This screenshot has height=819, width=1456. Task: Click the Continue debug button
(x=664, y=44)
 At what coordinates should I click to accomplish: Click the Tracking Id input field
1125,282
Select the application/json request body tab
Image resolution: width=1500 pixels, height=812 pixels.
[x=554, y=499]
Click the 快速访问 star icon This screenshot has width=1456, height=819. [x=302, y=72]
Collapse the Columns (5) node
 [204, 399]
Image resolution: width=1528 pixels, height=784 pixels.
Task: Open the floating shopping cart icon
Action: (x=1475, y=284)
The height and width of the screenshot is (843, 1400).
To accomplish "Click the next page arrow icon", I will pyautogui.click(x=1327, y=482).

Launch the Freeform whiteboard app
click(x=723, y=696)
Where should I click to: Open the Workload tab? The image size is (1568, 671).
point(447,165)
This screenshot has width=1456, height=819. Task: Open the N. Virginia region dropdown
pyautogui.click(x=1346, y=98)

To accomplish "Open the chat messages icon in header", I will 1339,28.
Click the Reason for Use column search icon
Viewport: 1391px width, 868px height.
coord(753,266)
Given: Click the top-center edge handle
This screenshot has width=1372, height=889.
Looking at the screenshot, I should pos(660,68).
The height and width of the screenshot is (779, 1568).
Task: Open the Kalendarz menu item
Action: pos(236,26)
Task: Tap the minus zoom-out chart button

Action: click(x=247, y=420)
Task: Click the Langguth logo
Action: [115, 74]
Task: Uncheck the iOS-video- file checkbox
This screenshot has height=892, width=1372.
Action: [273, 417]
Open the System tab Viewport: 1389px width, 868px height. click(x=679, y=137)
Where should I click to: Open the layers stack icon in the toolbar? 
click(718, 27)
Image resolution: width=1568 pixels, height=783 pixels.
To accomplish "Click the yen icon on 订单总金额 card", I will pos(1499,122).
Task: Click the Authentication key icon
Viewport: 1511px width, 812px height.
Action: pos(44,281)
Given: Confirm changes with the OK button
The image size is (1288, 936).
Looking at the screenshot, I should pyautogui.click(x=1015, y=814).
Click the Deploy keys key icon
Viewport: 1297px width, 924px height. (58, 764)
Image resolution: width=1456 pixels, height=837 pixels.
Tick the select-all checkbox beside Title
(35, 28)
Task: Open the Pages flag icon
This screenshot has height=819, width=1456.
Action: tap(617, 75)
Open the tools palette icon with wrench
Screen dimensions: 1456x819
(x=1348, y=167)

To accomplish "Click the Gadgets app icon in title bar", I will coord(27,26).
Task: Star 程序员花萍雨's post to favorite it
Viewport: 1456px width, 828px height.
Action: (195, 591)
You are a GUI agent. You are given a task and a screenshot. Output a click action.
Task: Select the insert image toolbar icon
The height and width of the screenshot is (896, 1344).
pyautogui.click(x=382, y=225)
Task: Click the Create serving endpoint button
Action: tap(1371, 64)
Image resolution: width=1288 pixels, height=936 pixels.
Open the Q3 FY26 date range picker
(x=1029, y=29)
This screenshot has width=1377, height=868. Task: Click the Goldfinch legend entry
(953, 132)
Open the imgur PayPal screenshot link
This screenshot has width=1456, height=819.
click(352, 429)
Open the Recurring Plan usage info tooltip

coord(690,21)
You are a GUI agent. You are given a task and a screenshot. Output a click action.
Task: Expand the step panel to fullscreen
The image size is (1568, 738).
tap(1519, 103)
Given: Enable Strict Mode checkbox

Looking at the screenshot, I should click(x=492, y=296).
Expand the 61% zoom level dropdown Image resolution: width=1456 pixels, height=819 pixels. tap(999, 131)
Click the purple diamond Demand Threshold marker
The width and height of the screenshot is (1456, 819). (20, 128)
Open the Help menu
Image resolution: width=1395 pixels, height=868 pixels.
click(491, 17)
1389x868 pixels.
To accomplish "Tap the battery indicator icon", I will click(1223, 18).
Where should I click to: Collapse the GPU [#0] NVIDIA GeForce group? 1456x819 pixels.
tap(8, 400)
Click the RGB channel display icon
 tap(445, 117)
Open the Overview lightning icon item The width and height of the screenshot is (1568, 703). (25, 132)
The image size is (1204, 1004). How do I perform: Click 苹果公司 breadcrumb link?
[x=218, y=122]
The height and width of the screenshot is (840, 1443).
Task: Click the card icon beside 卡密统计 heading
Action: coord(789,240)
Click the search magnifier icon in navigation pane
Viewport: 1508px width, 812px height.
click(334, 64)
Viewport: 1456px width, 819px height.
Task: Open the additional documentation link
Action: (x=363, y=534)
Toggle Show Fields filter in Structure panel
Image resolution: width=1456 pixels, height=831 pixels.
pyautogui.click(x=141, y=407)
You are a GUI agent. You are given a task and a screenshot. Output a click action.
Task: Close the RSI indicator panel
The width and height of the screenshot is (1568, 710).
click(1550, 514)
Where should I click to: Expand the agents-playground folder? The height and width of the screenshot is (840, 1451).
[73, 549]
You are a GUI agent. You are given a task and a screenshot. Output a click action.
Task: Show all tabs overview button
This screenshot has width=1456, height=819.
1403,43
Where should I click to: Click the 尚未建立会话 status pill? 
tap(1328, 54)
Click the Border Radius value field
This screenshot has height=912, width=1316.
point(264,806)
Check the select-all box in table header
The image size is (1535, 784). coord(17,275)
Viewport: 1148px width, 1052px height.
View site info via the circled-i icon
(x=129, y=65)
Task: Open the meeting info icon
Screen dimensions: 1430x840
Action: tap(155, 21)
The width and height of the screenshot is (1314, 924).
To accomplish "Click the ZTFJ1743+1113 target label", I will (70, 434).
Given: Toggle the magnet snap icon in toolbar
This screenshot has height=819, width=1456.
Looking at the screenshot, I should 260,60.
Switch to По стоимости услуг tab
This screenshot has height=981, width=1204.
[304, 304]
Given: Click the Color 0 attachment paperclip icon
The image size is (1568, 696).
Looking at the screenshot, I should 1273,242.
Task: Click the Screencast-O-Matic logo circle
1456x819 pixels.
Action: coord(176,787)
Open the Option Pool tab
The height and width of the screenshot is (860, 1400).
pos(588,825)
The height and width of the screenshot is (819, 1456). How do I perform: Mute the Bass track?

-- -- --

_What is expected_
Among the records above, repeat exactly the line with "Task: Select the insert image toolbar icon", the line with "Click the search", and every line in between, and only those.

_Your response_
Task: Select the insert image toolbar icon
The height and width of the screenshot is (896, 1344).
pyautogui.click(x=382, y=225)
Task: Click the Create serving endpoint button
Action: tap(1371, 64)
Image resolution: width=1288 pixels, height=936 pixels.
Open the Q3 FY26 date range picker
(x=1029, y=29)
This screenshot has width=1377, height=868. Task: Click the Goldfinch legend entry
(953, 132)
Open the imgur PayPal screenshot link
This screenshot has width=1456, height=819.
click(352, 429)
Open the Recurring Plan usage info tooltip

coord(690,21)
You are a GUI agent. You are given a task and a screenshot. Output a click action.
Task: Expand the step panel to fullscreen
The image size is (1568, 738).
tap(1519, 103)
Given: Enable Strict Mode checkbox

Looking at the screenshot, I should click(x=492, y=296).
Expand the 61% zoom level dropdown Image resolution: width=1456 pixels, height=819 pixels. tap(999, 131)
Click the purple diamond Demand Threshold marker
The width and height of the screenshot is (1456, 819). (20, 128)
Open the Help menu
Image resolution: width=1395 pixels, height=868 pixels.
click(491, 17)
1389x868 pixels.
To accomplish "Tap the battery indicator icon", I will click(1223, 18).
Where should I click to: Collapse the GPU [#0] NVIDIA GeForce group? 1456x819 pixels.
tap(8, 400)
Click the RGB channel display icon
 tap(445, 117)
Open the Overview lightning icon item The width and height of the screenshot is (1568, 703). (25, 132)
The image size is (1204, 1004). How do I perform: Click 苹果公司 breadcrumb link?
[x=218, y=122]
The height and width of the screenshot is (840, 1443).
Task: Click the card icon beside 卡密统计 heading
Action: coord(789,240)
Click the search magnifier icon in navigation pane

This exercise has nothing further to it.